Instruction: Count how many lines in the items below contain the string "yellow", matching case exactly, and give only that number.
## START Material for this task
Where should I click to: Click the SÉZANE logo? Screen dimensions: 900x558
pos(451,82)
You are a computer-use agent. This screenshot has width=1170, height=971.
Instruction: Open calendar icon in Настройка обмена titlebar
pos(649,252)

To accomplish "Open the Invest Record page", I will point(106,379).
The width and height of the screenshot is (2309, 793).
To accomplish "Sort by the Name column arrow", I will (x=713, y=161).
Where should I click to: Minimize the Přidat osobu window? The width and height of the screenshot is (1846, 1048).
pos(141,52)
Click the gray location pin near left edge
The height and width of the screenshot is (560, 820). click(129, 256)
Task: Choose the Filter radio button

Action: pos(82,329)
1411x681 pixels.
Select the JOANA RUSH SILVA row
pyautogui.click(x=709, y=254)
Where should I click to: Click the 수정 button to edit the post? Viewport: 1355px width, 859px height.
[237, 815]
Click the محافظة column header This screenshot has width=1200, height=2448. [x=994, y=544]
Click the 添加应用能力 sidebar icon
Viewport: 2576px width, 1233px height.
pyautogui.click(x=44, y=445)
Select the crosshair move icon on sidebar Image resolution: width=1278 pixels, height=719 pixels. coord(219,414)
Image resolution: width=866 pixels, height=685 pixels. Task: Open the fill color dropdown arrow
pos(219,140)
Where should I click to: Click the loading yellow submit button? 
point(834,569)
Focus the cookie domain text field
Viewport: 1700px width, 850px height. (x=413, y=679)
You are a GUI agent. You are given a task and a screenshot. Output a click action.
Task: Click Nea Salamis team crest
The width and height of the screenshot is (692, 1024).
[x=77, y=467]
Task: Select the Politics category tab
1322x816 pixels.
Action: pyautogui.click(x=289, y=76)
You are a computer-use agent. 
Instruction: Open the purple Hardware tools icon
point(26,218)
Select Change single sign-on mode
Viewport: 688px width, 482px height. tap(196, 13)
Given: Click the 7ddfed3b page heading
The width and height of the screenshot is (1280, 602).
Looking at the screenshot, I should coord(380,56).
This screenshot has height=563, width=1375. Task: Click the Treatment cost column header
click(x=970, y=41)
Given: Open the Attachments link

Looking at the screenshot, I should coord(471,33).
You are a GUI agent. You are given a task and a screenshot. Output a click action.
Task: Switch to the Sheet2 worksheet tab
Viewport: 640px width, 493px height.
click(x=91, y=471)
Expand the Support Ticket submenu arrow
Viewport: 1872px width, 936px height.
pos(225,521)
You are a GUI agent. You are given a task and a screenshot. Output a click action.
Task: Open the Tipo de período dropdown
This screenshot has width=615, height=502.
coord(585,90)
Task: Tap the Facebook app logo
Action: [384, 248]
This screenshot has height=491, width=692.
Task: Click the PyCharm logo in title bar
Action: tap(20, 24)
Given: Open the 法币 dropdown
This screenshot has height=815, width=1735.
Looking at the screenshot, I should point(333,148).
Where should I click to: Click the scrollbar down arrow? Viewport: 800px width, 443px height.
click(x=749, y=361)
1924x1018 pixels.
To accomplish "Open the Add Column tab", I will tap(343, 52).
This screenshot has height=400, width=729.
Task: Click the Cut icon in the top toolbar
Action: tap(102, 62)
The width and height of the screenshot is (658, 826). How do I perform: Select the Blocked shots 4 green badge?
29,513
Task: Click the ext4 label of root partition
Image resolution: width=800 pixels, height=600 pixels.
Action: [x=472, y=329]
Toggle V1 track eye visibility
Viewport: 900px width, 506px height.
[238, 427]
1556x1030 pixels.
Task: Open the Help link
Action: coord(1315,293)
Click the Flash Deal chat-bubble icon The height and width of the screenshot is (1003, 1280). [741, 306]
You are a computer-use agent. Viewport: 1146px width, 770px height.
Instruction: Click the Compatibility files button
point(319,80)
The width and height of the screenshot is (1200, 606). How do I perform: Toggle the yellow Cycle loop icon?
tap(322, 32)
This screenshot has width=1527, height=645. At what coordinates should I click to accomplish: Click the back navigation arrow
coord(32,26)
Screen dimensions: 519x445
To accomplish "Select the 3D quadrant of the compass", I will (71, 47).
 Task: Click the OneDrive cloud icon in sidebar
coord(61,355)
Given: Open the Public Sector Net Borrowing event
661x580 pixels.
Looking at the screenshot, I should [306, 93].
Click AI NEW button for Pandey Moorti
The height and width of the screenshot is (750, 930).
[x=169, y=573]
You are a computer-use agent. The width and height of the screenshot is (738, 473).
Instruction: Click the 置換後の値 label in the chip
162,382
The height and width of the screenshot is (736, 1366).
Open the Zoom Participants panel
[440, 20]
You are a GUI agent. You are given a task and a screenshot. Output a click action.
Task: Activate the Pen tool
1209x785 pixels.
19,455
## END Material for this task
Solution: 2